His responses to the crying are to implore us to change a nappy, or feed her. He observes a lot, and comments on what he sees.
“Can Tabitha come with us?” has become as much a request as a need for reassurance. He loves the way she smells and feels. He talks to her: “Look at the train Tabitha”. It’s ever so gentle and true to his focus and obsessions, a scream from Tabitha will have to be particularly ear-piercing to halt a train he’s playing with. He talks of nappies and cleaning. He needs to know she’s about. A permanent presence.
And whether I am seeing it or choosing to imagine it, there’s a definite and distinct way she looks at her older brother. For long periods of time. Knowingly, lovingly, protectively. What I like to believe is she’s detected his compassion, and is communicating it back. What I’m sure of is it’s the beginning of a most wholesome and genuine and transparent friendship.

Leave a Comment

15 Responses

  1. Thank you, bits of that piece are strangely familiar to me in a lesser point within our family. Nice to hear others tales! Keep up the good work!

  2. As ever, an amazing, insightful read. I've sent round the link.

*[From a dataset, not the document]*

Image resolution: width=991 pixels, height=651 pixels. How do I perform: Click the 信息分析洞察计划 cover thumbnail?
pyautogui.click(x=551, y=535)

People should read this just to become more informed x

  3. The point about autistic friendship is that it's all on their terms. This can be challenging for insecure non-autistic people who have very firm ideas on how friendship should be balanced. But once you can accept this you can truly appreciate other valuable forms of friendship where your eyes are opened to other worlds. I have many autistic friends and they enrich my world in unique and valuable ways that my non-autistic friends can't.

  4. Found you thanks to Jon Snow (I've been missing him on Channel 4 news!). I used to teach a virtually silent autistic girl so I'm interested and impressed by all you have written here. I love the sense of hope in describing the budding relationship with Tabitha. Beautiful.